**What to do**
This exercise asks for the records to be retyped exactly as they read.

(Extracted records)
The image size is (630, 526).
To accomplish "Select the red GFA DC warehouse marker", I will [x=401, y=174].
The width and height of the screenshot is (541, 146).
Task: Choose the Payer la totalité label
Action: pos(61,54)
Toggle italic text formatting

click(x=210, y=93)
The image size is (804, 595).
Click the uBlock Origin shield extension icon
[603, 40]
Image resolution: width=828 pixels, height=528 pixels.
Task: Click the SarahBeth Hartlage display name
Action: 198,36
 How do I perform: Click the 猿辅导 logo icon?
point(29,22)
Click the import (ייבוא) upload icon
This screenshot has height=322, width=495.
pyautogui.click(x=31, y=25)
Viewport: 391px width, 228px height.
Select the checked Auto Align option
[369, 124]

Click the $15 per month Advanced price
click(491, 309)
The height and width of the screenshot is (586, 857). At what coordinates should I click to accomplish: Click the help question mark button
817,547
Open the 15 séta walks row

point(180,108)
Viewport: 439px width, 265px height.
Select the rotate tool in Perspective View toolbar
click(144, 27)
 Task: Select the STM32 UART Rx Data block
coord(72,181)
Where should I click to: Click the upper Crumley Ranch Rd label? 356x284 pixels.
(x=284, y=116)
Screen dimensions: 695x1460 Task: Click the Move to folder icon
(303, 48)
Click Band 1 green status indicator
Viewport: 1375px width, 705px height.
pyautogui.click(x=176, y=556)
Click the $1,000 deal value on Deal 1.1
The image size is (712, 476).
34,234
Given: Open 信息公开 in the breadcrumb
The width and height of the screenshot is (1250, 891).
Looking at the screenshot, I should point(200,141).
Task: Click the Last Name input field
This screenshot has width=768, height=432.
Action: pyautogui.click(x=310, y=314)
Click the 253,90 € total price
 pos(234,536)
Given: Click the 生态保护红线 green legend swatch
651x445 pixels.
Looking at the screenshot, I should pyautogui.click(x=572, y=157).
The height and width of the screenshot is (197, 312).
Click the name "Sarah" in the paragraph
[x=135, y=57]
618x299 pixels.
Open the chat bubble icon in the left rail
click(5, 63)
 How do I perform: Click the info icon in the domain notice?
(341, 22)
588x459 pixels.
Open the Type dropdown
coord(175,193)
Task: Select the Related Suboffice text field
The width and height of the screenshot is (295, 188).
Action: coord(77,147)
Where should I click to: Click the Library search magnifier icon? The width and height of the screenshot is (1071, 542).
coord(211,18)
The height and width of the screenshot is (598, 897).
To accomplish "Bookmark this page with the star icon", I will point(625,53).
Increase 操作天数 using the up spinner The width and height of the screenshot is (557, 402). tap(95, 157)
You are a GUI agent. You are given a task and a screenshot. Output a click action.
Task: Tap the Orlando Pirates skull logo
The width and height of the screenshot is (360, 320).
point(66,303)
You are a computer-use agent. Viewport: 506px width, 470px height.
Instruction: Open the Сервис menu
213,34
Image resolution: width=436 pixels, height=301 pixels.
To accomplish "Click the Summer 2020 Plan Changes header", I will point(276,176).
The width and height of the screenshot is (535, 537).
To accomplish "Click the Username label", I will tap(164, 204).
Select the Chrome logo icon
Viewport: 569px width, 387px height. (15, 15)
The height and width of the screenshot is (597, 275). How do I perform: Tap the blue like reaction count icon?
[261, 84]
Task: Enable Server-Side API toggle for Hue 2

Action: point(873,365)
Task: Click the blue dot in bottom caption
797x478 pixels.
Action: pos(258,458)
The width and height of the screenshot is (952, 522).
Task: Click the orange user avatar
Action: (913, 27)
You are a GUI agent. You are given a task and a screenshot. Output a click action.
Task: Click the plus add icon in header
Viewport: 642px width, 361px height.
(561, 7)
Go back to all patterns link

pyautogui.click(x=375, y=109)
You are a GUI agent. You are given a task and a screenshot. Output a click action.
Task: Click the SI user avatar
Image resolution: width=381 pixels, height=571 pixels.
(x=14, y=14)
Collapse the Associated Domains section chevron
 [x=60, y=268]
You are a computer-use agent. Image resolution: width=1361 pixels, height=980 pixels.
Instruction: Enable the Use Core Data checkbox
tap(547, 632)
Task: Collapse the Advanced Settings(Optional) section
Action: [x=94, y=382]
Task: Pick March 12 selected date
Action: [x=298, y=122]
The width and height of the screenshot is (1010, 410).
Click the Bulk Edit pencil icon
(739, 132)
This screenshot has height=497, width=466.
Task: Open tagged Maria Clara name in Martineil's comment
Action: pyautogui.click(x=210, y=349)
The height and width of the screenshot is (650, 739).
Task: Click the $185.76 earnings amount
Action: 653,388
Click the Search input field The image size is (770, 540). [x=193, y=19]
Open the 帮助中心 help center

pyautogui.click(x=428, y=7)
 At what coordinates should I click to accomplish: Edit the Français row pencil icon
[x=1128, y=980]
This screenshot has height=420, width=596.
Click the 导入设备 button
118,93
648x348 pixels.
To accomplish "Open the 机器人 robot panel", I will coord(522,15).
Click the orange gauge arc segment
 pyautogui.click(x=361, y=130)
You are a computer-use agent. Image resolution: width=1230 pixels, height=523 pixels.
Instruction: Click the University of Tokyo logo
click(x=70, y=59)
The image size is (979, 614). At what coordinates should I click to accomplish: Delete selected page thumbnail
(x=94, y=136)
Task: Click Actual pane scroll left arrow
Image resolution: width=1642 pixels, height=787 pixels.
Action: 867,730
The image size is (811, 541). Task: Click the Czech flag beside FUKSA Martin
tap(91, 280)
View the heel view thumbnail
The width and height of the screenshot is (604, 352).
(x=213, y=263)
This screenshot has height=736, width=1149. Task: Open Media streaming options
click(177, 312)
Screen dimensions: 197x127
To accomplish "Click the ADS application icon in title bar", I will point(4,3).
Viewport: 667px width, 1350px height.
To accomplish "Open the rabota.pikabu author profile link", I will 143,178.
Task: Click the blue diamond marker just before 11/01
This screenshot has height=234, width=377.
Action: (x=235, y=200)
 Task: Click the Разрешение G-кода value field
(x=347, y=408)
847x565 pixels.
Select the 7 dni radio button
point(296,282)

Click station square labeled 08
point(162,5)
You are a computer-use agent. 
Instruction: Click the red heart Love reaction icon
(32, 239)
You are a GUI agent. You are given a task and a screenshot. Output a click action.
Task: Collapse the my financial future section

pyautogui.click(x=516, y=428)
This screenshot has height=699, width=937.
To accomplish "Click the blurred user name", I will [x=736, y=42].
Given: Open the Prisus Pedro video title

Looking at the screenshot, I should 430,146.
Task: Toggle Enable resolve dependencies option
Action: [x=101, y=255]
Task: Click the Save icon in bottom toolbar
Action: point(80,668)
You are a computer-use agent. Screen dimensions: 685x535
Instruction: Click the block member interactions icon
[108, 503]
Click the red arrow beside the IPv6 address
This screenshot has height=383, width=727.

**Task response**
The image size is (630, 526).
To accomplish "Select the red GFA DC warehouse marker", I will [x=401, y=174].
The width and height of the screenshot is (541, 146).
Task: Choose the Payer la totalité label
Action: pos(61,54)
Toggle italic text formatting

click(x=210, y=93)
The image size is (804, 595).
Click the uBlock Origin shield extension icon
[603, 40]
Image resolution: width=828 pixels, height=528 pixels.
Task: Click the SarahBeth Hartlage display name
Action: 198,36
 How do I perform: Click the 猿辅导 logo icon?
point(29,22)
Click the import (ייבוא) upload icon
This screenshot has height=322, width=495.
pyautogui.click(x=31, y=25)
Viewport: 391px width, 228px height.
Select the checked Auto Align option
[369, 124]

Click the $15 per month Advanced price
click(491, 309)
The height and width of the screenshot is (586, 857). At what coordinates should I click to accomplish: Click the help question mark button
817,547
Open the 15 séta walks row

point(180,108)
Viewport: 439px width, 265px height.
Select the rotate tool in Perspective View toolbar
click(144, 27)
 Task: Select the STM32 UART Rx Data block
coord(72,181)
Where should I click to: Click the upper Crumley Ranch Rd label? 356x284 pixels.
(x=284, y=116)
Screen dimensions: 695x1460 Task: Click the Move to folder icon
(303, 48)
Click Band 1 green status indicator
Viewport: 1375px width, 705px height.
pyautogui.click(x=176, y=556)
Click the $1,000 deal value on Deal 1.1
The image size is (712, 476).
34,234
Given: Open 信息公开 in the breadcrumb
The width and height of the screenshot is (1250, 891).
Looking at the screenshot, I should point(200,141).
Task: Click the Last Name input field
This screenshot has width=768, height=432.
Action: pyautogui.click(x=310, y=314)
Click the 253,90 € total price
 pos(234,536)
Given: Click the 生态保护红线 green legend swatch
651x445 pixels.
Looking at the screenshot, I should pyautogui.click(x=572, y=157).
The height and width of the screenshot is (197, 312).
Click the name "Sarah" in the paragraph
[x=135, y=57]
618x299 pixels.
Open the chat bubble icon in the left rail
click(5, 63)
 How do I perform: Click the info icon in the domain notice?
(341, 22)
588x459 pixels.
Open the Type dropdown
coord(175,193)
Task: Select the Related Suboffice text field
The width and height of the screenshot is (295, 188).
Action: coord(77,147)
Where should I click to: Click the Library search magnifier icon? The width and height of the screenshot is (1071, 542).
coord(211,18)
The height and width of the screenshot is (598, 897).
To accomplish "Bookmark this page with the star icon", I will point(625,53).
Increase 操作天数 using the up spinner The width and height of the screenshot is (557, 402). tap(95, 157)
You are a GUI agent. You are given a task and a screenshot. Output a click action.
Task: Tap the Orlando Pirates skull logo
The width and height of the screenshot is (360, 320).
point(66,303)
You are a computer-use agent. Viewport: 506px width, 470px height.
Instruction: Open the Сервис menu
213,34
Image resolution: width=436 pixels, height=301 pixels.
To accomplish "Click the Summer 2020 Plan Changes header", I will point(276,176).
The width and height of the screenshot is (535, 537).
To accomplish "Click the Username label", I will tap(164, 204).
Select the Chrome logo icon
Viewport: 569px width, 387px height. (15, 15)
The height and width of the screenshot is (597, 275). How do I perform: Tap the blue like reaction count icon?
[261, 84]
Task: Enable Server-Side API toggle for Hue 2

Action: point(873,365)
Task: Click the blue dot in bottom caption
797x478 pixels.
Action: pos(258,458)
The width and height of the screenshot is (952, 522).
Task: Click the orange user avatar
Action: (913, 27)
You are a GUI agent. You are given a task and a screenshot. Output a click action.
Task: Click the plus add icon in header
Viewport: 642px width, 361px height.
(561, 7)
Go back to all patterns link

pyautogui.click(x=375, y=109)
You are a GUI agent. You are given a task and a screenshot. Output a click action.
Task: Click the SI user avatar
Image resolution: width=381 pixels, height=571 pixels.
(x=14, y=14)
Collapse the Associated Domains section chevron
 [x=60, y=268]
You are a computer-use agent. Image resolution: width=1361 pixels, height=980 pixels.
Instruction: Enable the Use Core Data checkbox
tap(547, 632)
Task: Collapse the Advanced Settings(Optional) section
Action: [x=94, y=382]
Task: Pick March 12 selected date
Action: [x=298, y=122]
The width and height of the screenshot is (1010, 410).
Click the Bulk Edit pencil icon
(739, 132)
This screenshot has height=497, width=466.
Task: Open tagged Maria Clara name in Martineil's comment
Action: pyautogui.click(x=210, y=349)
The height and width of the screenshot is (650, 739).
Task: Click the $185.76 earnings amount
Action: 653,388
Click the Search input field The image size is (770, 540). [x=193, y=19]
Open the 帮助中心 help center

pyautogui.click(x=428, y=7)
 At what coordinates should I click to accomplish: Edit the Français row pencil icon
[x=1128, y=980]
This screenshot has height=420, width=596.
Click the 导入设备 button
118,93
648x348 pixels.
To accomplish "Open the 机器人 robot panel", I will coord(522,15).
Click the orange gauge arc segment
 pyautogui.click(x=361, y=130)
You are a computer-use agent. Image resolution: width=1230 pixels, height=523 pixels.
Instruction: Click the University of Tokyo logo
click(x=70, y=59)
The image size is (979, 614). At what coordinates should I click to accomplish: Delete selected page thumbnail
(x=94, y=136)
Task: Click Actual pane scroll left arrow
Image resolution: width=1642 pixels, height=787 pixels.
Action: 867,730
The image size is (811, 541). Task: Click the Czech flag beside FUKSA Martin
tap(91, 280)
View the heel view thumbnail
The width and height of the screenshot is (604, 352).
(x=213, y=263)
This screenshot has height=736, width=1149. Task: Open Media streaming options
click(177, 312)
Screen dimensions: 197x127
To accomplish "Click the ADS application icon in title bar", I will point(4,3).
Viewport: 667px width, 1350px height.
To accomplish "Open the rabota.pikabu author profile link", I will 143,178.
Task: Click the blue diamond marker just before 11/01
This screenshot has height=234, width=377.
Action: (x=235, y=200)
 Task: Click the Разрешение G-кода value field
(x=347, y=408)
847x565 pixels.
Select the 7 dni radio button
point(296,282)

Click station square labeled 08
point(162,5)
You are a computer-use agent. 
Instruction: Click the red heart Love reaction icon
(32, 239)
You are a GUI agent. You are given a task and a screenshot. Output a click action.
Task: Collapse the my financial future section

pyautogui.click(x=516, y=428)
This screenshot has height=699, width=937.
To accomplish "Click the blurred user name", I will [x=736, y=42].
Given: Open the Prisus Pedro video title

Looking at the screenshot, I should 430,146.
Task: Toggle Enable resolve dependencies option
Action: [x=101, y=255]
Task: Click the Save icon in bottom toolbar
Action: point(80,668)
You are a computer-use agent. Screen dimensions: 685x535
Instruction: Click the block member interactions icon
[108, 503]
Click the red arrow beside the IPv6 address
This screenshot has height=383, width=727.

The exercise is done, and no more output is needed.